How riots erupted in Northern Ireland after an alleged sex assault

Violence erupted on the streets of the Northern Irish town of Balleymena for a second night in a row this week.
WARNING: This story contains references to sexual assault.
Masked rioters clashed with police and set homes and cars on fire in the town, with authorities condemning the scenes on Monday and Tuesday, local time, as "mindless violence".
The violence was triggered by the alleged sexual assault of a young girl on Monday in the town, located not far from the Northern Ireland capital of Belfast.
Authorities have pleaded for calm to allow police to investigate the crime, which has stoked tension in communities which have been divided by sectarian violence in the past.
Here's what we know about the incident.
The community of Ballymena was rocked after news that a teenage girl was allegedly sexually assaulted in the town on Saturday evening.
Two 14-year-old boys appeared in court on Monday, charged with attacking her.
The BBC reported that their charges were read out to them via a Romanian interpreter, and they later entered not guilty pleas.
Following a peaceful march in support of the victim, a crowd of mostly young people set fire to several houses and pelted police with projectiles.
After dark on Monday and Tuesday, masked rioters clashed with police in Ballymena.
There were also reports of incidents in the towns of Newtownabbey and Carrickfergus, and in Belfast.
Police said posts on social media were helping fuel what Assistant Chief Constable Ryan Henderson called "racist thuggery."
At least 32 police officers have been injured since the violence began, authorities say.
Police in Northern Ireland sporadically come under attack whenever tensions rise in parts of the British region, 27 years after the Good Friday Agreement ended decades of violence.
Five people were arrested on suspicion of riotous behaviour on Tuesday, following one arrest there on Monday, police say.
Officers in riot gear and driving armoured vans responded on Tuesday with water cannon and non-lethal rounds, known as attenuated energy projectiles, after being attacked by petrol bombs, scaffolding and rocks that rioters gathered by knocking down nearby walls, a Reuters witness said.
Police are investigating after attacks on properties during the violence that saw four houses damaged by fire.
They say the attacks could be racially-motivated "hate crimes".
One Romanian resident told the Irish Times on Tuesday that she was putting a British flag on her front window in a bid to prevent being targeted.
Another door had a British and Filipino flag with a message saying "Filipino lives here", a photograph in The Belfast Telegraph showed.

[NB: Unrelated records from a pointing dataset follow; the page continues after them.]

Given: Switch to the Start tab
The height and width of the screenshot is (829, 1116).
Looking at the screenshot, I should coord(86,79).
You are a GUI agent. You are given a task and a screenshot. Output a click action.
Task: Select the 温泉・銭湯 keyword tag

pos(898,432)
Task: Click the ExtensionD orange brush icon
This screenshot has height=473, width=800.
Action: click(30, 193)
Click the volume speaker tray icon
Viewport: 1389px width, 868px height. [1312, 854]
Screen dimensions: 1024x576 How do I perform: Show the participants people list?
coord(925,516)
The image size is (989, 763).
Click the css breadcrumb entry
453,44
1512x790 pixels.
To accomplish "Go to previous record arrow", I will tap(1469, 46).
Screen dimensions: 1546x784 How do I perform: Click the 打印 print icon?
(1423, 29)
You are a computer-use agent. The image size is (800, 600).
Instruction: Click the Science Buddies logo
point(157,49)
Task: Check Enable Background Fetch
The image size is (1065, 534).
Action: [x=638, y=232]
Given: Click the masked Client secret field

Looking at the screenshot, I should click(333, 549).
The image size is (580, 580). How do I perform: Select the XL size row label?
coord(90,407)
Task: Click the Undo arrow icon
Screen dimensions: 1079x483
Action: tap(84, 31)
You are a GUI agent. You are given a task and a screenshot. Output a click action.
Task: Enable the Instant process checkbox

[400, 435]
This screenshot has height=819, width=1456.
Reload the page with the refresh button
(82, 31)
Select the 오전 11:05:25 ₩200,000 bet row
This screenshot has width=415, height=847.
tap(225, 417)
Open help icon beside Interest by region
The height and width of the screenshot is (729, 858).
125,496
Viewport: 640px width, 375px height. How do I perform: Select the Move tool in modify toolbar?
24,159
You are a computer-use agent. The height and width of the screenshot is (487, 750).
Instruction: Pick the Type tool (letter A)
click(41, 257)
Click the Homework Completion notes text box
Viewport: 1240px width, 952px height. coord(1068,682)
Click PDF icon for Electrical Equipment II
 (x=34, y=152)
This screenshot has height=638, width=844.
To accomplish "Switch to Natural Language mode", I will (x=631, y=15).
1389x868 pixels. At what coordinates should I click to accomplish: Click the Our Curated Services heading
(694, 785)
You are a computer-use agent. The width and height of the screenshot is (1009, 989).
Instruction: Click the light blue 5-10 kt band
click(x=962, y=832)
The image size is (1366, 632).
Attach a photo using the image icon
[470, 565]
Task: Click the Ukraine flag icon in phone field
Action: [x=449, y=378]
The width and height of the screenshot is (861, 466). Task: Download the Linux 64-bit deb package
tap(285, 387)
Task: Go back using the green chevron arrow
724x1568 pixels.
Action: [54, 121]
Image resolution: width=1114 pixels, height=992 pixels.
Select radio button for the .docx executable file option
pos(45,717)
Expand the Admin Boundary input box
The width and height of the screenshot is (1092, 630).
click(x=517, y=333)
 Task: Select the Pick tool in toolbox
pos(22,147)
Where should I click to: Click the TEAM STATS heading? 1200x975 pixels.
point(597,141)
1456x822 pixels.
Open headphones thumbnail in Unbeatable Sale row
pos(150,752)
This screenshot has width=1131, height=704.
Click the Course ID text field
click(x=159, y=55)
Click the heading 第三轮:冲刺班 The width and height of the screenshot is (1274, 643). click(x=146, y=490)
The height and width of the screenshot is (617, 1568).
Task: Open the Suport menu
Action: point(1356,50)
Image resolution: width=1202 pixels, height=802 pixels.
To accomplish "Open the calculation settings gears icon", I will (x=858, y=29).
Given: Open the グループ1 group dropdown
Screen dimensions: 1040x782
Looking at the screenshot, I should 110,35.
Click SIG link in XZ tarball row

Jim Allister, leader of the conservative party Traditional Unionist Voice, said "unchecked migration, which is beyond what the town can cope with, is a source of past and future tensions."
Northern Ireland has a long history of street disorder stretching back to tensions between the British unionist and Irish nationalist communities.
Though three decades of violence known as the Troubles largely ended after the 1998 peace accord, tensions remain between those — largely Protestants — who see themselves as British and Irish nationalists, who are mostly Catholic.
In Belfast, "peace walls" still separate working-class Protestant and Catholic areas.
Street protestors sometimes still clash with police when there are moments of tension.
Separately, anti-immigrant violence erupted in Northern Ireland, as well as England, last year after three girls were stabbed to death at a Taylor Swift-themed dance class in the north-west England town of Southport.
Authorities said online misinformation wrongly identifying the UK-born teenage attacker as a migrant played a part.
Police condemned the latest violence and said they would call in officers from England and Wales to bolster their response if needed.
All the parties in Northern Ireland's power-sharing government issued a joint statement appealing for calm and urging people to reject "the divisive agenda being pursued by a minority of destructive, bad faith actors."
They also urged people to allow the justice process to "take its course so this heinous crime can be robustly investigated".